Similarly, a 2025 Bayesian network meta-analysis by Migliorini et al., analyzing 77 RCTs, reported the lowest visual analog scale (VAS) scores between postoperative days 1-3 with continuous periarticular analgesia/local infiltration analgesia (PCI/LIA); this was followed by continuous FNB/PCI and continuous ACB applications, respectively (6).

Both analyses emphasized that multimodal approaches, particularly combinations of ACB, iPACK, GNB, or LIA, reduce opioid consumption and support early mobilization.
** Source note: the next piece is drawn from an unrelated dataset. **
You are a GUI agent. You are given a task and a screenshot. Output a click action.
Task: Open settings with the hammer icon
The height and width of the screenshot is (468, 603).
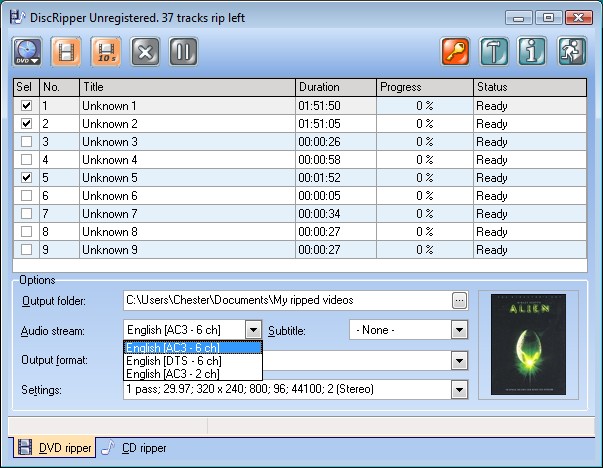pyautogui.click(x=495, y=51)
Another large-scale Bayesian network meta-analysis published by Xue et al. in 2024 reported that the ACB + iPACK combination significantly reduced pain at rest and on movement at 48 hours compared to single blocks (ACB, FNB, GNB, iPACK), decreased opioid consumption, and accelerated early mobilization (7).

However, current techniques have several limitations. LIA is surgeon-dependent, requires a large local anesthetic volume (100-150 mL), and shows variable efficacy due to a lack of standardization in composition/concentration. High volumes also increase the risk of local anesthetic systemic toxicity (LAST). While FNB provides effective pain control, it is not compatible with motor-sparing goals due to quadriceps weakness. Continuous blocks offer analgesic advantages but add logistical burdens due to the need for catheters, pumps, and monitoring.

In this context, new regional techniques are needed that preserve motor function while targeting the sensory innervation of the posterolateral capsule. To address this, the Biceps Femoris Short Head (BiFeS) block, introduced by Kılıçaslan et al. in 2025, is an innovative fascial plane block technique targeting the nerve branches innervating the posterolateral capsule of the knee (8). Ultrasound-guided injection between the short head of the biceps femoris and semimembranosus muscles allows the spread of local anesthetic along the natural fascial plane between these two muscles. This plane constitutes an anatomical corridor including the terminal sensory branches of the common peroneal nerve, the popliteal extension of the posterior femoral cutaneous nerve, and lateral genicular nerve branches. The oblique orientation of muscle fibers facilitates proximal and distal spread of the local anesthetic, creating a broader sensory block encompassing the posterolateral capsule of the knee. Thus, the BiFeS block is expected to provide a wider sensory area than the iPACK block without affecting motor fibers.

Cadaveric studies and early clinical data suggest that the BiFeS block combined with ACB may contribute to multimodal approaches by enhancing postoperative analgesia while preserving motor-sparing efficacy (8). However, no randomized controlled trial has yet demonstrated the clinical effectiveness of this technique.

The hypothesis of this study is that the BiFeS block applied in combination with ACB provides superior postoperative analgesia compared to the iPACK block applied with ACB.